Collected data entries:
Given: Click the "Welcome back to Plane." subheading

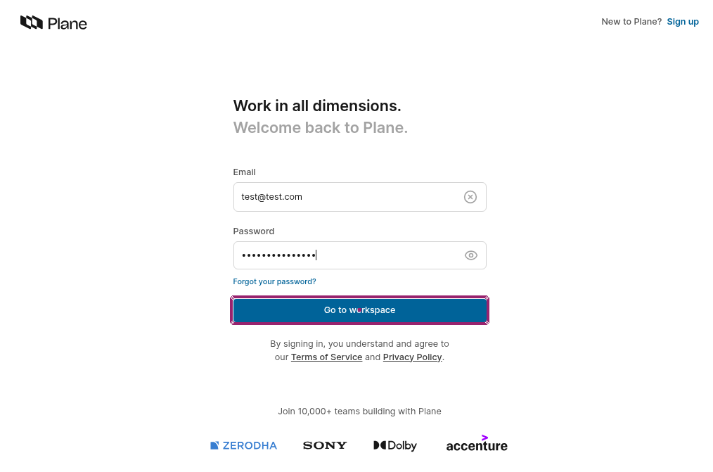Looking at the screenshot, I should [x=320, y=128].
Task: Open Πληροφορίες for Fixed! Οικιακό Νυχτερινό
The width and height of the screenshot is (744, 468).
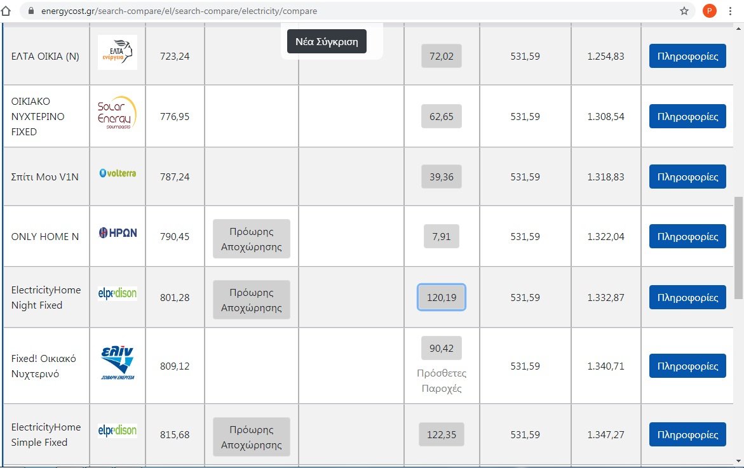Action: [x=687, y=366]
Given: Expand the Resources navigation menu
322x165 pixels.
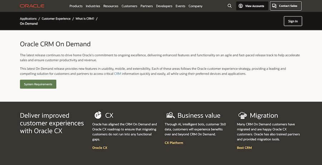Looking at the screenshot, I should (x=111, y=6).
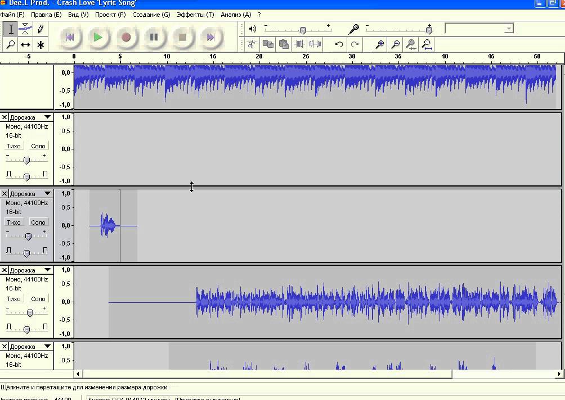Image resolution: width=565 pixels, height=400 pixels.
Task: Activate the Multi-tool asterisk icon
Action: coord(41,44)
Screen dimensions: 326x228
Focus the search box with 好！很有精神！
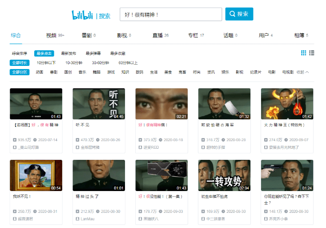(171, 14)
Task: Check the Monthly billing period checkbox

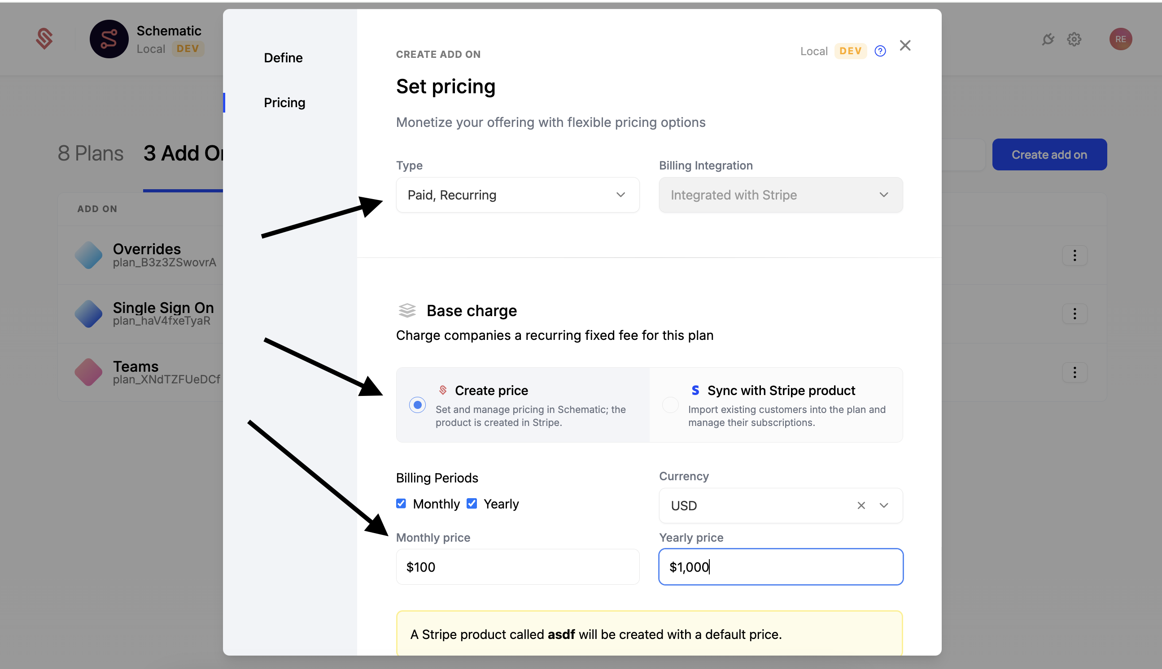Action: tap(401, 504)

ACTIVITY: What is needed is an exact reprint of every entry, pictures excluded.

EXERCISE RESULT:
Given: Click the "Welcome back to Plane." subheading

Looking at the screenshot, I should [x=320, y=128].
Task: Open Πληροφορίες for Fixed! Οικιακό Νυχτερινό
The width and height of the screenshot is (744, 468).
Action: [x=687, y=366]
Given: Expand the Resources navigation menu
322x165 pixels.
Looking at the screenshot, I should (x=111, y=6).
Image resolution: width=565 pixels, height=400 pixels.
Task: Activate the Multi-tool asterisk icon
Action: coord(41,44)
Screen dimensions: 326x228
Focus the search box with 好！很有精神！
(171, 14)
Task: Check the Monthly billing period checkbox

Action: tap(401, 504)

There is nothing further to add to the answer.